**Input material**
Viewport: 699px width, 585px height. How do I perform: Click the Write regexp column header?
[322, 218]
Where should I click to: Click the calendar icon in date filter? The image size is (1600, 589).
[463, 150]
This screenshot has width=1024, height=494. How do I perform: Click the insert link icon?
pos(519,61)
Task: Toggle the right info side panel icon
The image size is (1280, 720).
==
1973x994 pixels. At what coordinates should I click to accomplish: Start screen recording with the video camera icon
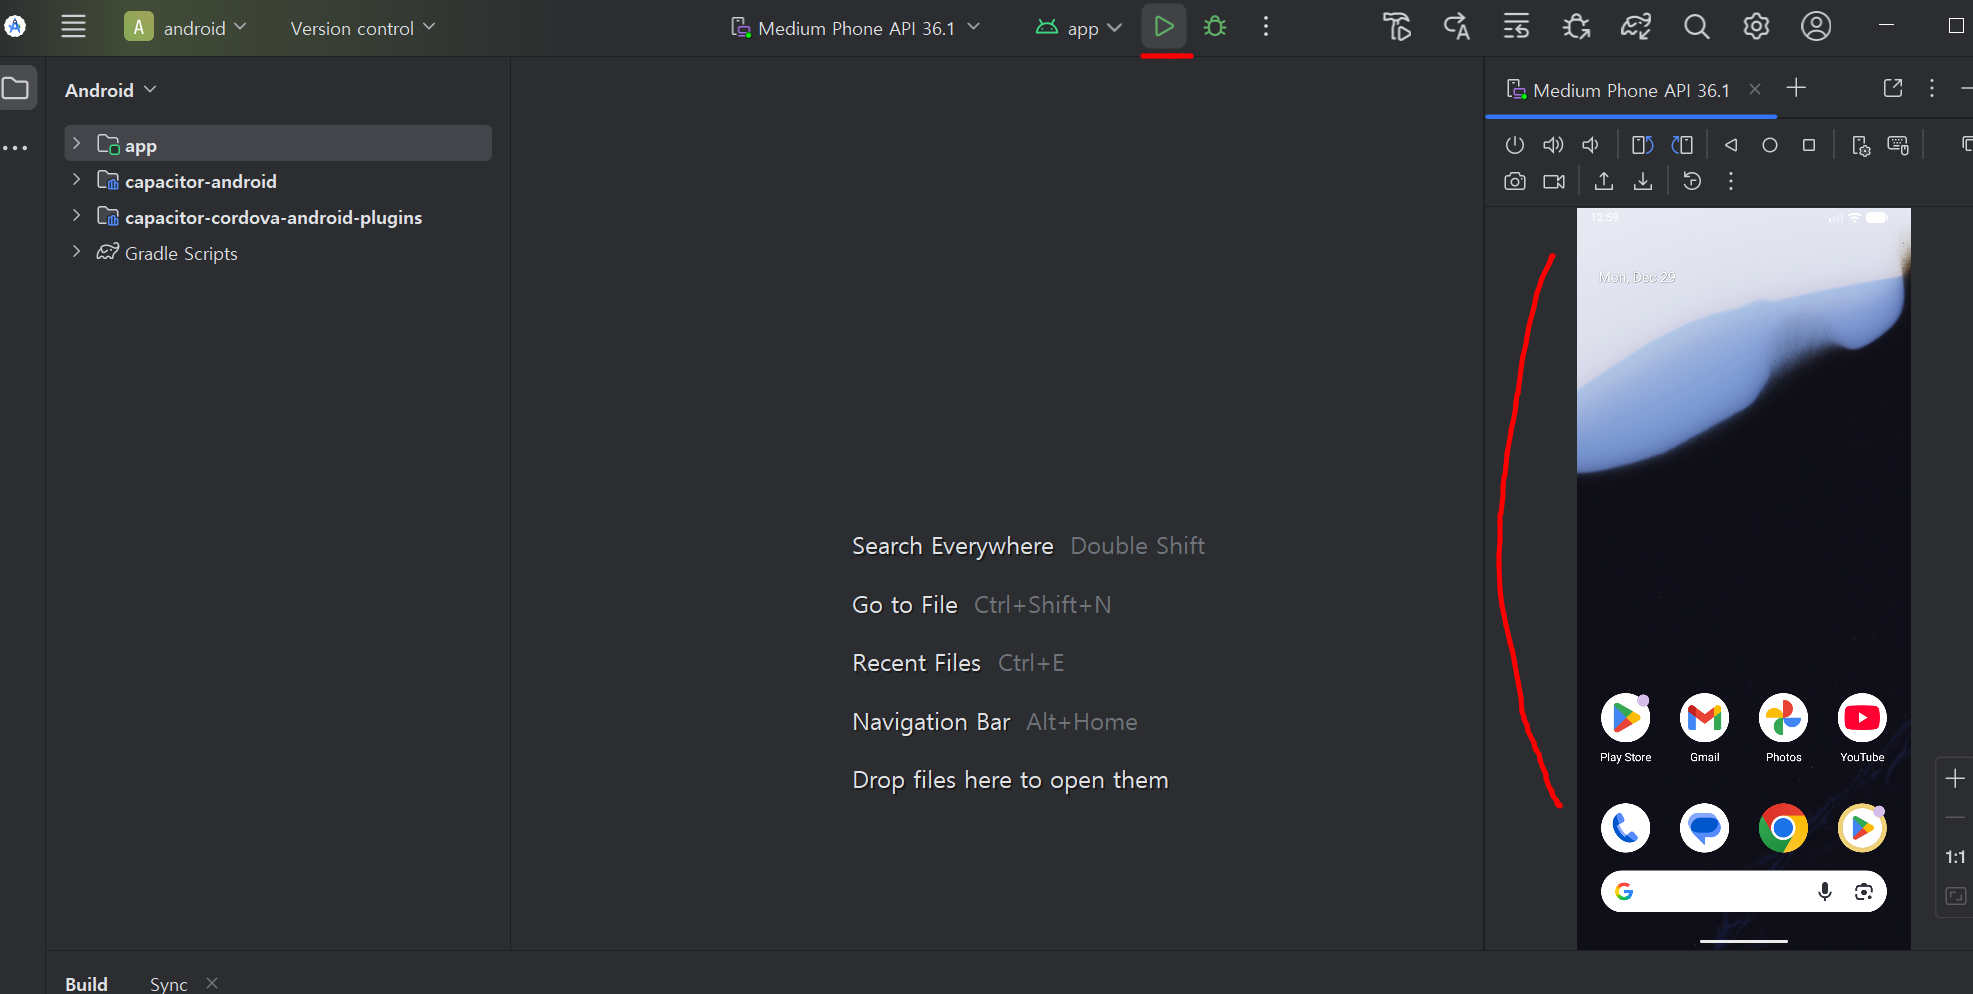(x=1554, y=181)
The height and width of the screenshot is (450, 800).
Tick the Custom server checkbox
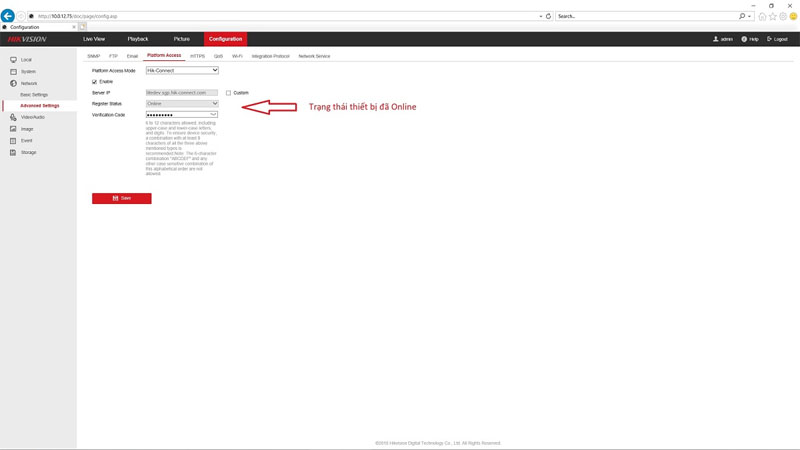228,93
--
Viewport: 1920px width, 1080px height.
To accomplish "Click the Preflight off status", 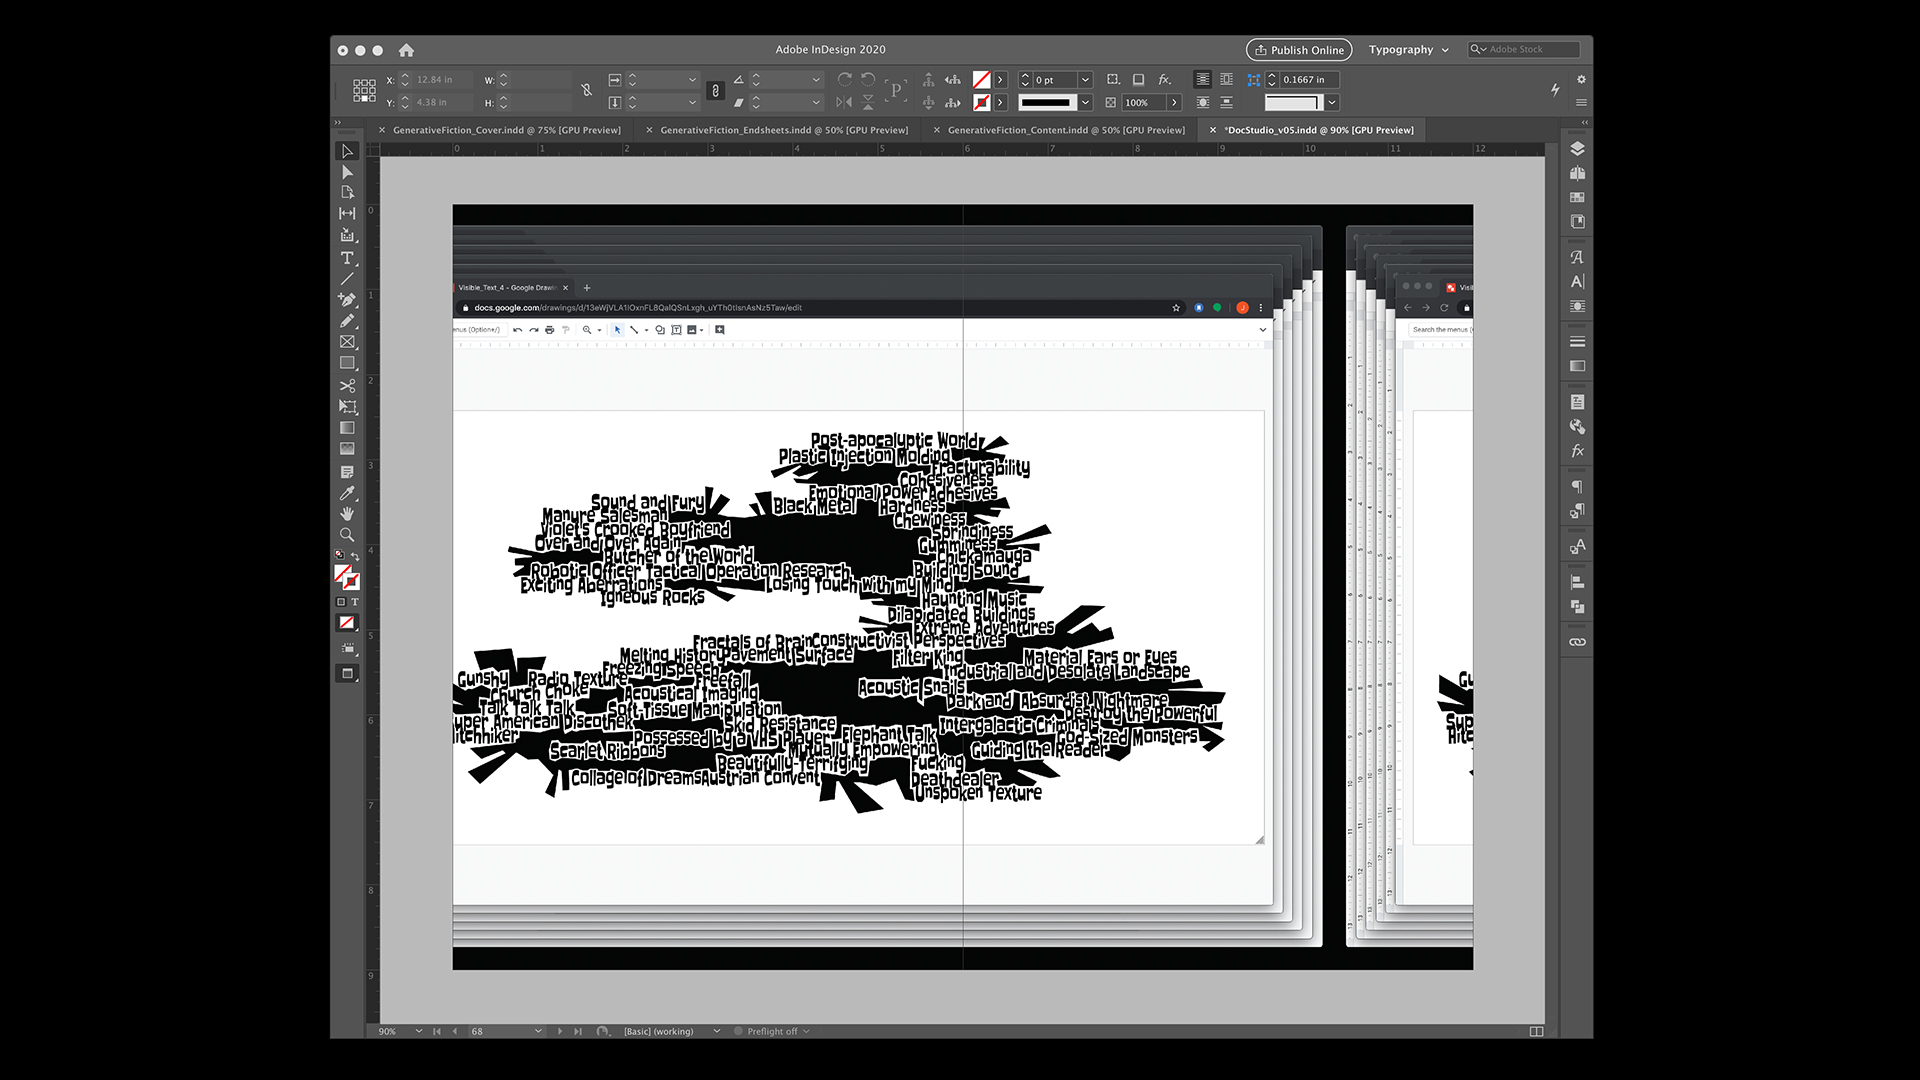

**The request**
Retype the entries starting with the line containing "Task: Toggle the right info side panel icon" and going on through the line containing "The image size is (1280, 720).", copying them exactly.

**Right answer**
Task: Toggle the right info side panel icon
The image size is (1280, 720).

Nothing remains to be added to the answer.